Peluang berikutnya adalah dukungan
politik dan regulasi yang sudah mulai terbentuk. Konsep value
for money dalam Perpres Pengadaan Barang/Jasa memberi ruang bagi
pemerintah untuk tidak hanya berfokus pada harga terendah, tetapi juga pada
kualitas, manfaat, dan keberlanjutan dari barang/jasa yang dibeli. Jika
kebijakan ini diarahkan lebih spesifik untuk mengakomodasi functional
procurement, maka Indonesia akan memiliki instrumen yang kuat untuk
memperkuat kebijakan inovasi nasional. Hal ini tidak hanya akan memperbaiki
efektivitas belanja publik, tetapi juga mendorong terciptanya pasar inovasi
domestik yang lebih dinamis.
Meskipun terdapat peluang besar melalui reformasi
birokrasi, digitalisasi, serta dukungan regulasi, penerapan pengadaan
fungsional di Indonesia masih menghadapi sejumlah tantangan yang cukup serius.
Salah satunya adalah budaya pengadaan yang
masih sangat produk-sentris. Praktik pengadaan selama
ini lebih sering diarahkan pada pembelian barang atau jasa yang spesifik, aman,
dan sudah familiar di kalangan pejabat pengadaan. Karena adanya kecenderungan
menghindari risiko, banyak pejabat lebih memilih penyedia lama atau produk
standar yang dianggap lebih mudah dipertanggungjawabkan. Hal ini bertolak
belakang dengan peluang yang ditawarkan oleh sistem e-procurement
dan prinsip value
for money, yang seharusnya dapat membuka jalan bagi spesifikasi
berbasis fungsi dan inovasi.
Tantangan berikutnya adalah lebih dari separuh transaksi pengadaan
belum tercatat dalam Sistem Pengadaan Secara Elektronik (SPSE), sehingga banyak
peluang belum dimanfaatkan, terutama dalam skema swakelola dan pengadaan
langsung. Memang, 87 persen UMKM sudah terdaftar di e-katalog, tetapi sebagian
besar produk mereka belum berhasil terjual (MenpanRB, 2023). Dalam konteks ini,
penerapan mekanisme pengadaan fungsional dapat memberikan jalan keluar. Dengan
menekankan kualitas solusi dan fungsi yang dihasilkan, bukan semata harga,
startup dan UMKM inovatif dapat masuk ke pasar pemerintah secara lebih adil.
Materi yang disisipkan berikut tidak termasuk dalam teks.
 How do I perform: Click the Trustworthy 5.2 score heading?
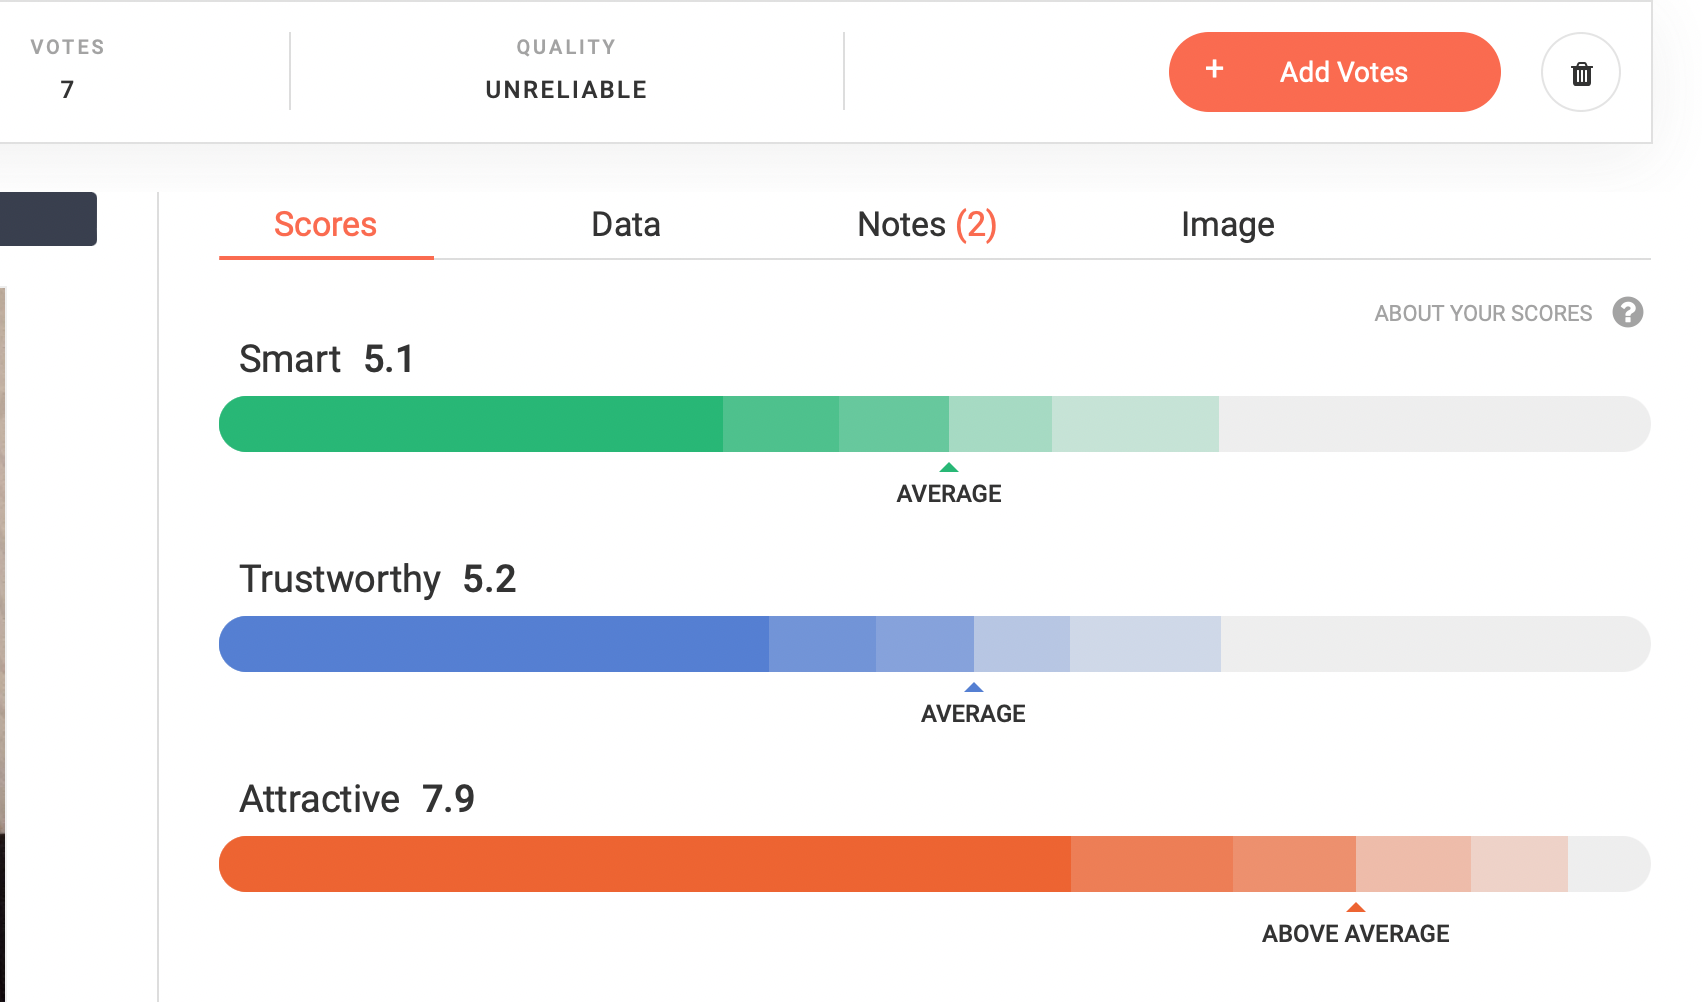point(377,579)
Hal ini bukan hanya memperluas peluang bisnis mereka, tetapi juga memastikan
bahwa pengadaan publik benar-benar menjadi motor inovasi, katalis pembangunan
nasional, sekaligus sarana pemberdayaan ekonomi inklusif di Indonesia.
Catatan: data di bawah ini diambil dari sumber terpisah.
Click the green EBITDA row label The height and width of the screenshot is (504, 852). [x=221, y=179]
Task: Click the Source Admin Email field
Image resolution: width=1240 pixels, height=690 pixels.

Tantangan lain adalah keterbatasan
kapasitas dan kompetensi sumber daya manusia dalam pengadaan.
Merumuskan spesifikasi fungsional membutuhkan keahlian lintas bidang teknis,
hukum, dan inovasi sementara saat ini SDM pengadaan di Indonesia masih
didominasi keterampilan administratif. Akibatnya, meskipun ekosistem startup
dan UMKM inovatif sedang tumbuh pesat, banyak potensi solusi yang akhirnya
tidak bisa masuk ke pasar pemerintah karena tidak difasilitasi dengan mekanisme
pengadaan yang sesuai.
Referensi:
Borrás, S., & Edquist, C. (2019).
Functional procurement as demand-side innovation policy. In J. Edler, P.
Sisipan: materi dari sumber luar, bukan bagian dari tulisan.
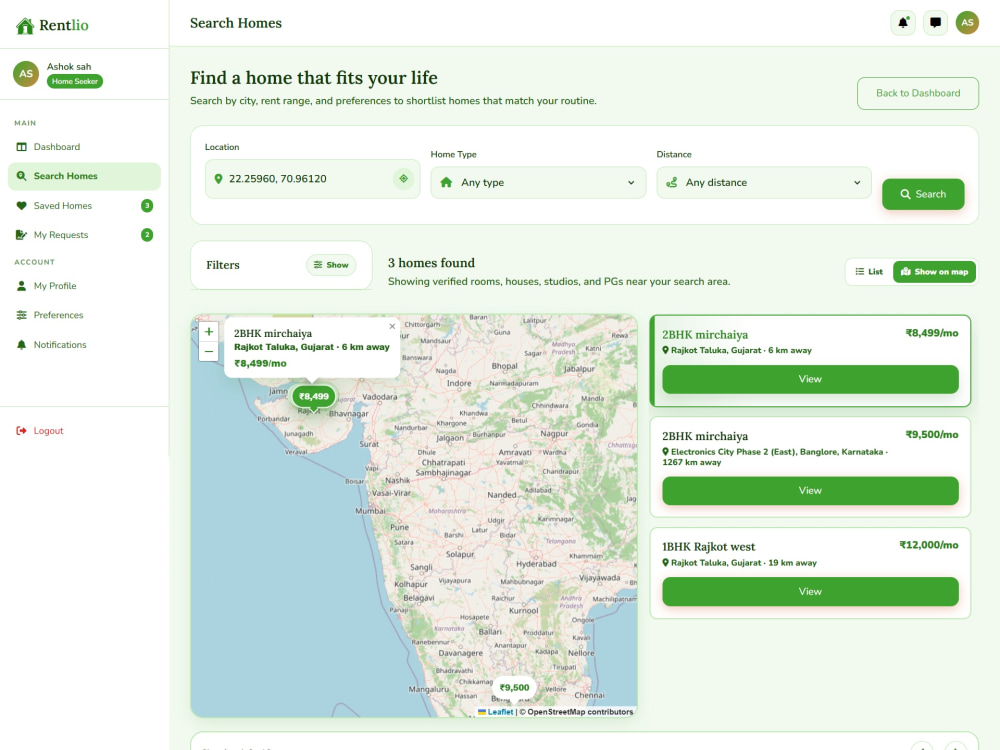Screen dimensions: 1000x750
Task: Open the chat messages icon
Action: click(935, 23)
Cunningham, A. Gök, & P. Shapira (Eds.), Handbook of innovation policy impact
(pp. 106–130). Edward Elgar Publishing. https://doi.org/10.4337/9781784711856
MenpanRB. (2023). Belanja barang dan
jasa pemerintah ke UMKM jadi katalis pembangunan. InfoPublik. https://www.menpan.go.id/site/berita-terkini/berita-daerah/belanja-barang-dan-jasa-pemerintah-ke-umkm-jadi-katalis-pembangunan
Lembaga Kebijakan Pengadaan Barang/Jasa
Pemerintah. (2025). Era baru pengadaan barang/jasa pemerintah dengan Katalog
Elektronik V6 (Siaran Pers No. 01/SP-Ses.3/01/2025). LKPP. https://www.lkpp.go.id/read/bu/era-baru-pengadaan-barang-jasa-pemerintah-dengan-katalog-elektronik-v6
Peraturan Presiden No.12 Tahun 2021 tentang
Perubahan Peraturan Presiden Nomor 16 Tahun 2018 tentang Pengadaan Barang/Jasa
Pemerintah
StartupRanking. (2025). Global Startup Rankings by country.